A simple, rugged and accurate stainless steel 10 INCH TOOL compatible with all half inch pitch bike chains, even the narrow 11 speed.

There are two versions for measuring either 0.65% (1x chainring) or 0.75% (multiple chainring) chain elongation. It accurately measures the pin-pin (same side) distance over 10 inches (10 links). These improvements offer genuine advantages for accurate measurement.


Excessive wear and elongation of the bushingless bicycle chain can cause damage to sprockets and chainrings which causes inefficiency and potentially dangerous drivetrain slippage. It is well known that replacing a chain before it elongates beyond a certain point will limit major damage to other parts of the drivetrain which can significantly prolong the life of cassette and chainring. The generally accepted rule for replacement is that 2 chains should be replaced per chainring, and two chainrings (4 chains) per cassette. For a 1x front chainring (wide-narrow) it is recommended that the chain should be replaced at 0.65% elongation. With multiple chainrings the elongation can reach 0.75% before replacement is recommended.

Ride Mechanic have worked with local manufacturers to design and produce a simple and accurate stainless steel 10 INCH TOOL. It is robust construction with a rigid reinforcing beam running lengthwise and each tool is quality control checked. The tool is compatible with all half inch pitch bike chains, even the narrow 11 speed. There are two versions for measuring either 0.65% (1x chainring) or 0.75% (multiple chainring) chain elongation. It accurately measures the pin-pin (same side) distance over 10 links (10 inches). These improvements offer genuine advantages for accurate measurement, and this is discussed in more detail below.

Ride Mechanic 10 INCH TOOL: accurate, tough, easy to use.


It is well understood that the three areas (Fig 1) where most bushingless bicycle chain wear occurs are

  1. between the outside of pins and the inside of the spigots
  2. between the outside of the spigots and the rollers
  3. between the outer plates and the inner plates
Fig 1: A bicycle chain link is made up of 2 pins, 2 outer plates, 2 inner plates, 2 rollers.

The standard pin-pin distance (pitch) along plates of a new chain is 12.7mm (half inch). Wear and consequent elongation of the chain occurs with use and as the link pins and the spigots protruding from the (inner) side-plates wear down (Fig 2). This creates movement and weakness in the link as the spigot hole enlarges and the diameter of the pin reduces at the contact point. The pin-pin pitch of the outer side-plate links remain fixed at 12.7mm, while the effective pin-pin pitch along the inner plate increases due to wear. This increase is chain elongation.

Fig 2: Chain elongation along the inner plate due to wear on the pin and adjacent spigot surface.

The pin-pin distance is the crucial measurement for chain elongation. By measuring the distance from one side of the roller on one link to the other side of a roller further along the chain incorporates a misleading elongation factor due to wear in the roller. Wear in the roller does not influence the pitch of the chain. The roller is free to move around the spigot and will seat into the teeth appropriately. Most commonly available chain wear tools are designed to measure chain pitch and elongation INCLUDING the roller movement. This is a misleading measurement. By measuring chain elongation from the same side of the rollers, the Ride Mechanic 10 INCH TOOL minimises the contribution of this roller wear and offers a more accurate measure of the pin-pin distance.

Data block:
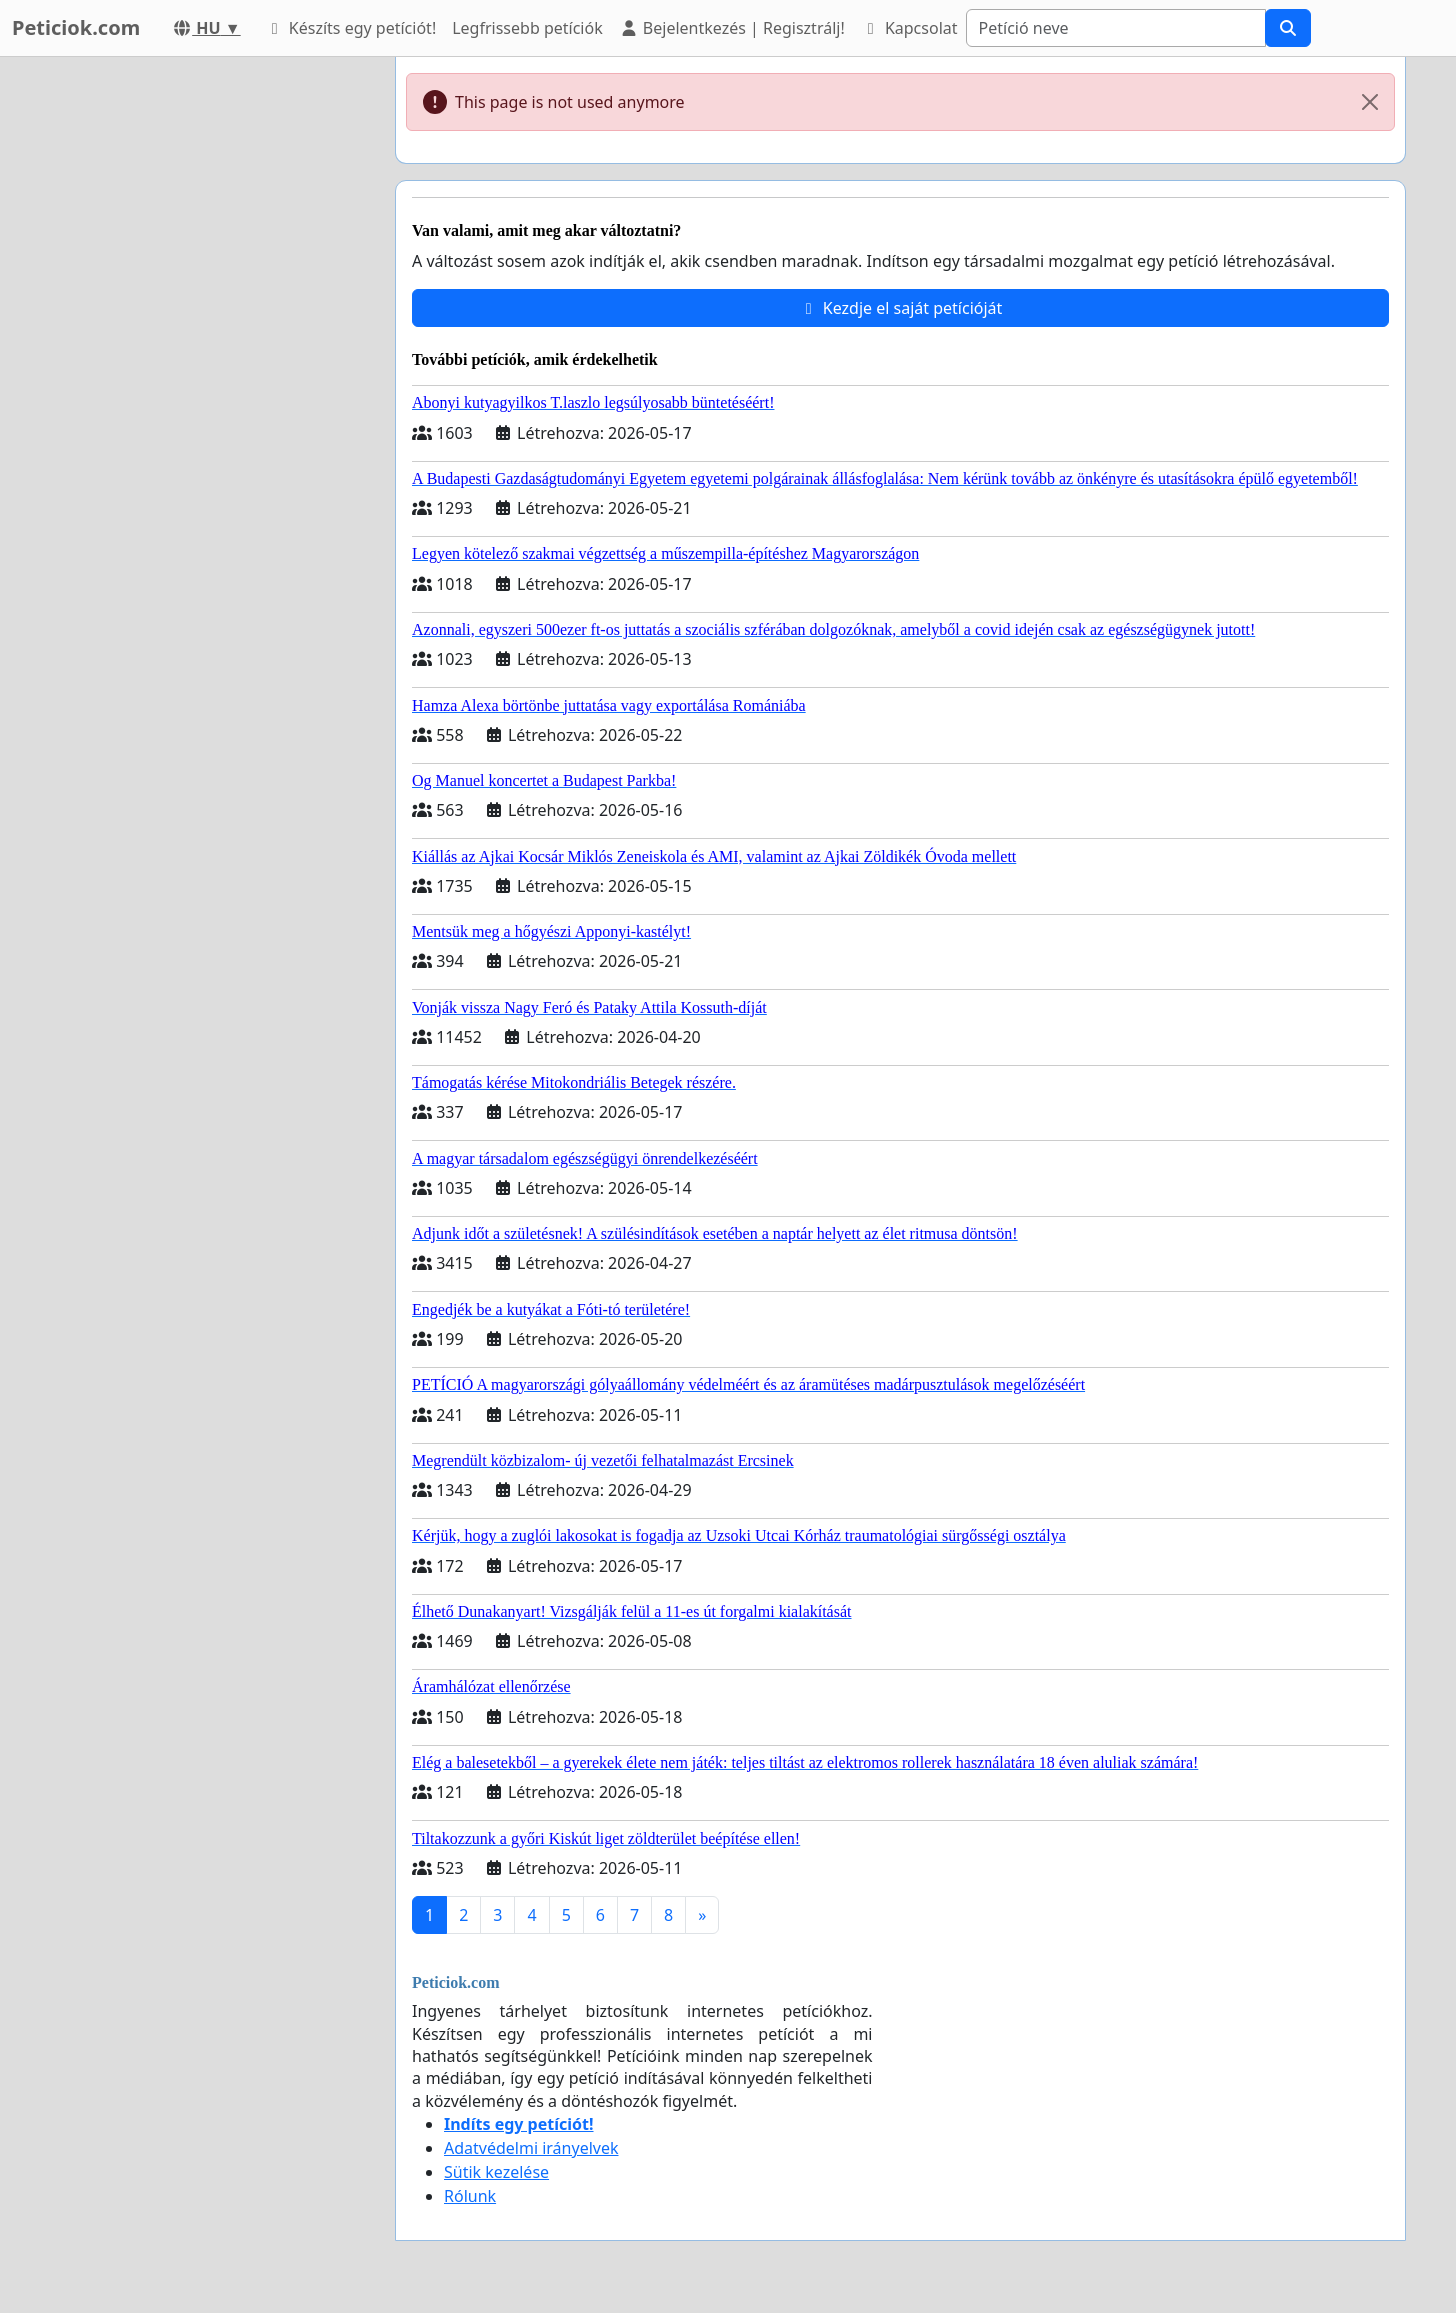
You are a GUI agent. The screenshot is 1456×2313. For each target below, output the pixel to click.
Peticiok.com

Jobs:
[a] Please reproduce word for word the part of the chain wear tool text starting at "The pin-pin distance is" and ending at "the pin-pin distance.".
[b] According to the chain wear tool text, at what elongation should a chain on a 1x front chainring be replaced?
The material above comes from a different source than the chain wear tool text.

Answers per task:
[a]
The pin-pin distance is the crucial measurement for chain elongation. By measuring the distance from one side of the roller on one link to the other side of a roller further along the chain incorporates a misleading elongation factor due to wear in the roller. Wear in the roller does not influence the pitch of the chain. The roller is free to move around the spigot and will seat into the teeth appropriately. Most commonly available chain wear tools are designed to measure chain pitch and elongation INCLUDING the roller movement. This is a misleading measurement. By measuring chain elongation from the same side of the rollers, the Ride Mechanic 10 INCH TOOL minimises the contribution of this roller wear and offers a more accurate measure of the pin-pin distance.

[b] 0.65% elongation.